Exercise instructions: Copy each of the following rows word for word, with no changes.

[Rows for finding displayed items]
++++++
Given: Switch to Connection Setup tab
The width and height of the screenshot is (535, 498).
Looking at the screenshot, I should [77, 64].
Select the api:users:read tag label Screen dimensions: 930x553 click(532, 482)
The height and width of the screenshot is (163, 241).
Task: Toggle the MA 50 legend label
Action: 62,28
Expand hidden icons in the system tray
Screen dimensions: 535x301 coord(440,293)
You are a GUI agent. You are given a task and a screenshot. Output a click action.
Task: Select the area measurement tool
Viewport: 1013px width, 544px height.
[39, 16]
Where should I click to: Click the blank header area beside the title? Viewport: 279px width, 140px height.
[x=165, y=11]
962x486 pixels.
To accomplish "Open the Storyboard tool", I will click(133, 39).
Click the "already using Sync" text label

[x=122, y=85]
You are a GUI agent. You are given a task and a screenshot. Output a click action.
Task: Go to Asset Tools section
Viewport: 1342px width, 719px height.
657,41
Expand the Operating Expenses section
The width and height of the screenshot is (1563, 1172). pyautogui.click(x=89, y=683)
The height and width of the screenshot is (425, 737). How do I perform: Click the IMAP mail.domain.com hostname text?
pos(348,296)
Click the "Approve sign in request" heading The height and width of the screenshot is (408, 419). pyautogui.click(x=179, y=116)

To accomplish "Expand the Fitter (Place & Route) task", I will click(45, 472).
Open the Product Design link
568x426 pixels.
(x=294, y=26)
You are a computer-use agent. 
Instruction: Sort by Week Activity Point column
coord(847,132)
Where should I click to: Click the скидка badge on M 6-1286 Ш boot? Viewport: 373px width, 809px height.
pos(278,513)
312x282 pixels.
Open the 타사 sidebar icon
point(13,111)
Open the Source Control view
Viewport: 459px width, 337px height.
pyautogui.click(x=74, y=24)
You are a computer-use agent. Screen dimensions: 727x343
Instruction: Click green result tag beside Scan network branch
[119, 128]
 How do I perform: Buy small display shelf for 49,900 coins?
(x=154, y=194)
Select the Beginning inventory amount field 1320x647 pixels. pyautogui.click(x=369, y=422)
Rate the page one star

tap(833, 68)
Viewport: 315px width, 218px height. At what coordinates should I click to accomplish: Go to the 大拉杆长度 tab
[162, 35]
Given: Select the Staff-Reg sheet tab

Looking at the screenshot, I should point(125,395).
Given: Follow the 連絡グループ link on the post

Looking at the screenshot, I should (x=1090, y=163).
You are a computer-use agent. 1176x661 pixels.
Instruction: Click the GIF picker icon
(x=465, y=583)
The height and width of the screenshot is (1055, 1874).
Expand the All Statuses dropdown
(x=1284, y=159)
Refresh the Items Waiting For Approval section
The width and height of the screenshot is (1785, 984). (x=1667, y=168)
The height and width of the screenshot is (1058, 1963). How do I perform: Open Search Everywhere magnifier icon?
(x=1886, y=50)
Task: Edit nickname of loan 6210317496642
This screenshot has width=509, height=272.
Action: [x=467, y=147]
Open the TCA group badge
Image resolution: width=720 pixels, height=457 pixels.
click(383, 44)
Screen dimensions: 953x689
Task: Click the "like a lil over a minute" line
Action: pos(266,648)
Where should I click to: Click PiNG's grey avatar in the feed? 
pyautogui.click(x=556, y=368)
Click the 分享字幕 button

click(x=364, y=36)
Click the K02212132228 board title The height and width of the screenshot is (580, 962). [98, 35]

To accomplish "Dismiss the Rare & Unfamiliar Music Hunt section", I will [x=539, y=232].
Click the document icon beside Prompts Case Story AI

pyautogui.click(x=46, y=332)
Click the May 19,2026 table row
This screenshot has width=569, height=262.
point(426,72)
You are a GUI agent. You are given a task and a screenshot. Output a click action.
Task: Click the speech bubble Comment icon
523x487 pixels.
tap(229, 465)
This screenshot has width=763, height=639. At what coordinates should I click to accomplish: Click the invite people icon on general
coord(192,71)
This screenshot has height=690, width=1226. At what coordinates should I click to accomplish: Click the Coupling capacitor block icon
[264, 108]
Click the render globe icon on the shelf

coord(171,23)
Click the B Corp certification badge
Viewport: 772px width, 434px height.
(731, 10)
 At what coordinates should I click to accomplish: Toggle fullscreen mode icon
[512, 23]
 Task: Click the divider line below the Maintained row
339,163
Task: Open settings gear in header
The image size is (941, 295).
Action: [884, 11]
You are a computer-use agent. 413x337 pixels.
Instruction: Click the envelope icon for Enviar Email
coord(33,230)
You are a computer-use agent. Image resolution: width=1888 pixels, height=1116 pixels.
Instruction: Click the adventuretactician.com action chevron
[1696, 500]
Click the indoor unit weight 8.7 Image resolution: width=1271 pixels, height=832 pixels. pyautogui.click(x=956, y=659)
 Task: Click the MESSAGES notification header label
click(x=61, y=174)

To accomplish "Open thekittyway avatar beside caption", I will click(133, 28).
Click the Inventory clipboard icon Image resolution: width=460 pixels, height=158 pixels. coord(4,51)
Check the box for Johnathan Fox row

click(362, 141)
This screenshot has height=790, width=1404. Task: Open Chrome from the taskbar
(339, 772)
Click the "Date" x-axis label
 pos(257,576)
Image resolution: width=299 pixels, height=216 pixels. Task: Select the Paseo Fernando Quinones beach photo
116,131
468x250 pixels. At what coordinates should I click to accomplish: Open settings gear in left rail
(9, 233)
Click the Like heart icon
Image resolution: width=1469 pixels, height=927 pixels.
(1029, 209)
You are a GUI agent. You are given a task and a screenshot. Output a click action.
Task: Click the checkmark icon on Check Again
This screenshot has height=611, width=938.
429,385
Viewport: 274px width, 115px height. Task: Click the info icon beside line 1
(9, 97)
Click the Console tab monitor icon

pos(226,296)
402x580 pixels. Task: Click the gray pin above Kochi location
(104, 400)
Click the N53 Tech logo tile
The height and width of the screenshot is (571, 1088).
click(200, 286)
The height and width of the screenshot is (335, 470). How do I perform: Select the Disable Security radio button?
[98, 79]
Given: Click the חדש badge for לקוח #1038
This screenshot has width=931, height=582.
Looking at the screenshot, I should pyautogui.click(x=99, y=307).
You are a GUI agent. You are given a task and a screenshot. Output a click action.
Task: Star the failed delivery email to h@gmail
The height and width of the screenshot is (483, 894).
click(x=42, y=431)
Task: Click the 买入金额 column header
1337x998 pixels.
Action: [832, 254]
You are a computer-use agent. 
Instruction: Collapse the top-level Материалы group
++++++
Task output:
Given: Switch to Connection Setup tab
The width and height of the screenshot is (535, 498).
Looking at the screenshot, I should [77, 64].
Select the api:users:read tag label Screen dimensions: 930x553 click(532, 482)
The height and width of the screenshot is (163, 241).
Task: Toggle the MA 50 legend label
Action: 62,28
Expand hidden icons in the system tray
Screen dimensions: 535x301 coord(440,293)
You are a GUI agent. You are given a task and a screenshot. Output a click action.
Task: Select the area measurement tool
Viewport: 1013px width, 544px height.
[39, 16]
Where should I click to: Click the blank header area beside the title? Viewport: 279px width, 140px height.
[x=165, y=11]
962x486 pixels.
To accomplish "Open the Storyboard tool", I will click(133, 39).
Click the "already using Sync" text label

[x=122, y=85]
You are a GUI agent. You are given a task and a screenshot. Output a click action.
Task: Go to Asset Tools section
Viewport: 1342px width, 719px height.
657,41
Expand the Operating Expenses section
The width and height of the screenshot is (1563, 1172). pyautogui.click(x=89, y=683)
The height and width of the screenshot is (425, 737). How do I perform: Click the IMAP mail.domain.com hostname text?
pos(348,296)
Click the "Approve sign in request" heading The height and width of the screenshot is (408, 419). pyautogui.click(x=179, y=116)

To accomplish "Expand the Fitter (Place & Route) task", I will click(45, 472).
Open the Product Design link
568x426 pixels.
(x=294, y=26)
You are a computer-use agent. 
Instruction: Sort by Week Activity Point column
coord(847,132)
Where should I click to: Click the скидка badge on M 6-1286 Ш boot? Viewport: 373px width, 809px height.
pos(278,513)
312x282 pixels.
Open the 타사 sidebar icon
point(13,111)
Open the Source Control view
Viewport: 459px width, 337px height.
pyautogui.click(x=74, y=24)
You are a computer-use agent. Screen dimensions: 727x343
Instruction: Click green result tag beside Scan network branch
[119, 128]
 How do I perform: Buy small display shelf for 49,900 coins?
(x=154, y=194)
Select the Beginning inventory amount field 1320x647 pixels. pyautogui.click(x=369, y=422)
Rate the page one star

tap(833, 68)
Viewport: 315px width, 218px height. At what coordinates should I click to accomplish: Go to the 大拉杆长度 tab
[162, 35]
Given: Select the Staff-Reg sheet tab

Looking at the screenshot, I should point(125,395).
Given: Follow the 連絡グループ link on the post

Looking at the screenshot, I should (x=1090, y=163).
You are a computer-use agent. 1176x661 pixels.
Instruction: Click the GIF picker icon
(x=465, y=583)
The height and width of the screenshot is (1055, 1874).
Expand the All Statuses dropdown
(x=1284, y=159)
Refresh the Items Waiting For Approval section
The width and height of the screenshot is (1785, 984). (x=1667, y=168)
The height and width of the screenshot is (1058, 1963). How do I perform: Open Search Everywhere magnifier icon?
(x=1886, y=50)
Task: Edit nickname of loan 6210317496642
This screenshot has width=509, height=272.
Action: [x=467, y=147]
Open the TCA group badge
Image resolution: width=720 pixels, height=457 pixels.
click(383, 44)
Screen dimensions: 953x689
Task: Click the "like a lil over a minute" line
Action: pos(266,648)
Where should I click to: Click PiNG's grey avatar in the feed? 
pyautogui.click(x=556, y=368)
Click the 分享字幕 button

click(x=364, y=36)
Click the K02212132228 board title The height and width of the screenshot is (580, 962). [98, 35]

To accomplish "Dismiss the Rare & Unfamiliar Music Hunt section", I will [x=539, y=232].
Click the document icon beside Prompts Case Story AI

pyautogui.click(x=46, y=332)
Click the May 19,2026 table row
This screenshot has width=569, height=262.
point(426,72)
You are a GUI agent. You are given a task and a screenshot. Output a click action.
Task: Click the speech bubble Comment icon
523x487 pixels.
tap(229, 465)
This screenshot has width=763, height=639. At what coordinates should I click to accomplish: Click the invite people icon on general
coord(192,71)
This screenshot has height=690, width=1226. At what coordinates should I click to accomplish: Click the Coupling capacitor block icon
[264, 108]
Click the render globe icon on the shelf

coord(171,23)
Click the B Corp certification badge
Viewport: 772px width, 434px height.
(731, 10)
 At what coordinates should I click to accomplish: Toggle fullscreen mode icon
[512, 23]
 Task: Click the divider line below the Maintained row
339,163
Task: Open settings gear in header
The image size is (941, 295).
Action: [884, 11]
You are a computer-use agent. 413x337 pixels.
Instruction: Click the envelope icon for Enviar Email
coord(33,230)
You are a computer-use agent. Image resolution: width=1888 pixels, height=1116 pixels.
Instruction: Click the adventuretactician.com action chevron
[1696, 500]
Click the indoor unit weight 8.7 Image resolution: width=1271 pixels, height=832 pixels. pyautogui.click(x=956, y=659)
 Task: Click the MESSAGES notification header label
click(x=61, y=174)

To accomplish "Open thekittyway avatar beside caption", I will click(133, 28).
Click the Inventory clipboard icon Image resolution: width=460 pixels, height=158 pixels. coord(4,51)
Check the box for Johnathan Fox row

click(362, 141)
This screenshot has height=790, width=1404. Task: Open Chrome from the taskbar
(339, 772)
Click the "Date" x-axis label
 pos(257,576)
Image resolution: width=299 pixels, height=216 pixels. Task: Select the Paseo Fernando Quinones beach photo
116,131
468x250 pixels. At what coordinates should I click to accomplish: Open settings gear in left rail
(9, 233)
Click the Like heart icon
Image resolution: width=1469 pixels, height=927 pixels.
(1029, 209)
You are a GUI agent. You are given a task and a screenshot. Output a click action.
Task: Click the checkmark icon on Check Again
This screenshot has height=611, width=938.
429,385
Viewport: 274px width, 115px height. Task: Click the info icon beside line 1
(9, 97)
Click the Console tab monitor icon

pos(226,296)
402x580 pixels. Task: Click the gray pin above Kochi location
(104, 400)
Click the N53 Tech logo tile
The height and width of the screenshot is (571, 1088).
click(200, 286)
The height and width of the screenshot is (335, 470). How do I perform: Select the Disable Security radio button?
[98, 79]
Given: Click the חדש badge for לקוח #1038
This screenshot has width=931, height=582.
Looking at the screenshot, I should pyautogui.click(x=99, y=307).
You are a GUI agent. You are given a task and a screenshot. Output a click action.
Task: Star the failed delivery email to h@gmail
The height and width of the screenshot is (483, 894).
click(x=42, y=431)
Task: Click the 买入金额 column header
1337x998 pixels.
Action: [832, 254]
You are a computer-use agent. 
Instruction: Collapse the top-level Материалы group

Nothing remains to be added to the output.